Kursor hatiku berkedip tak tentu,
Menyala redup di hadapanmu.
Algoritma jiwa yang kubangun kokoh,
Runtuh perlahan, luluh di senyummu yang cerah.
Baris kode logika yang kupercaya teguh,
Tersusun rapi dalam ruang memori yang penuh,
Seketika berantakan, kacau tak terkendali,
Saat bibirmu melengkung, sebuah simfoni.
Dulu kurakit diri bak mesin sempurna,
Tanpa emosi, tanpa rasa, tanpa gema.
Kalkulasi dingin jadi kompas penentu,
Hingga matamu hadir, merubah seluruh sentuh.
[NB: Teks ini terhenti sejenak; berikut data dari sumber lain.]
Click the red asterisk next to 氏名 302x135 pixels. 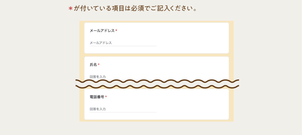[99, 65]
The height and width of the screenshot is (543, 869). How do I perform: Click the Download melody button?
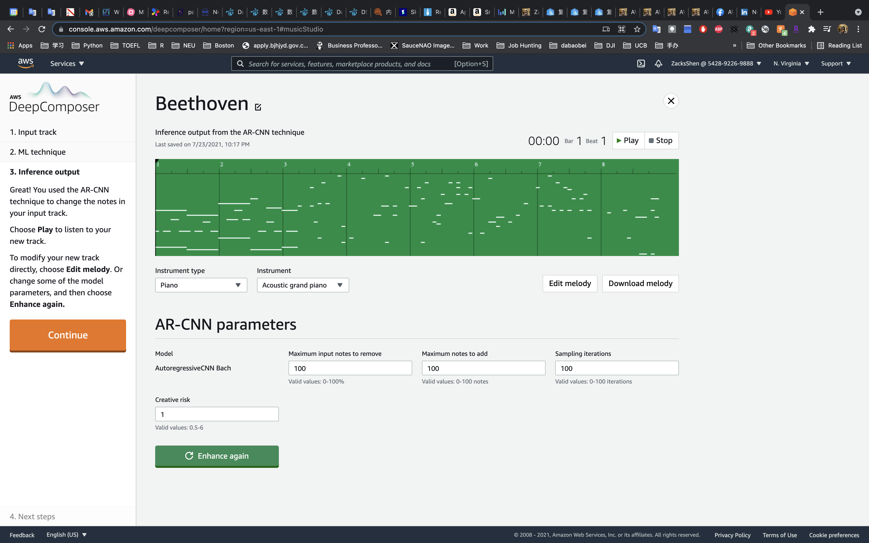coord(640,284)
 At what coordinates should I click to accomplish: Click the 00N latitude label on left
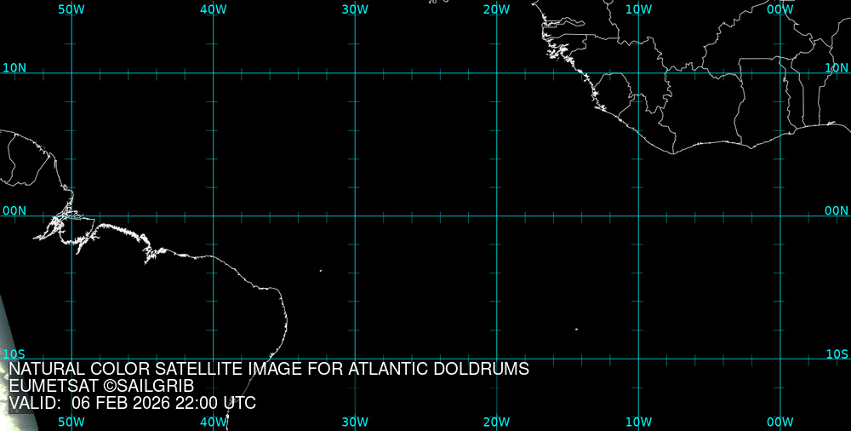pos(14,210)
Kini setiap tatap adalah virus mematikan,
Menyebar cepat, sistem pertahanan terabaikan.
Firewall hatiku jebol tanpa ampun,
Diinvasi cinta, tanpa bisa ku apapun.
Aku, sang ahli pemrograman yang terampil,
Tak mampu mendekripsi pesona yang kau tampil.
Bahasa binerku bungkam seribu bahasa,
Di depan senyumanmu, aku kehilangan kuasa.
CPU-ku melambat, panas tak terkendali,
RAM-ku penuh dengan bayang wajahmu sekali.
Hardisk-ku berputar, mencari jawaban pasti,
Mengapa dirimu begitu memengaruhi diri ini?
Mungkin kau adalah bug dalam sistem kehidupanku,
Sebuah anomali yang tak pernah ku tunggu.
Namun, bug ini justru kurasa begitu indah,
Mengubah rutinitas menjadi sebuah kisah.
Kau hadir bagai update sistem operasi,
Membawa fitur baru, membuang versi basi.
Menghapus kegelapan, mengganti dengan warna,
Menambahkan emosi, di jiwa yang hampa.
Dulu kubaca buku panduan tentang logika,
Kini ku pelajari bahasa tubuhmu, penuh estetika.
Dulu kuhitung probabilitas dan peluang,
Kini kurasakan debaran jantung, tanpa berhitung.
Aku, robot yang belajar mencintai,
Karena senyummu, logika terasa mati.
Terjebak dalam lingkaran tanpa ujung pangkal,
Hanya ingin bersamamu, hingga akhir fatal.
Biarlah sistemku error setiap kali kau datang,
Biarlah logika runtuh dalam pelukan yang hangat.
Karena dalam kekacauan ini, kutemukan arti,
Bahwa cinta sejati tak bisa dihitung, apalagi di mengerti.
Aku rela menjadi bodoh di hadapanmu,
Kehilangan akal, tersesat dalam senyummu.
Sebab di sanalah kutemukan kebahagiaan abadi,
Sebuah paradoks indah, di dunia teknologi.
Sistem logikaku memang error karenamu,
Namun hatiku, justru menemukan rumah baru.
Sebuah tempat di mana logika tak lagi berkuasa,
Hanya ada cinta, tawa, dan senyummu yang mempesona.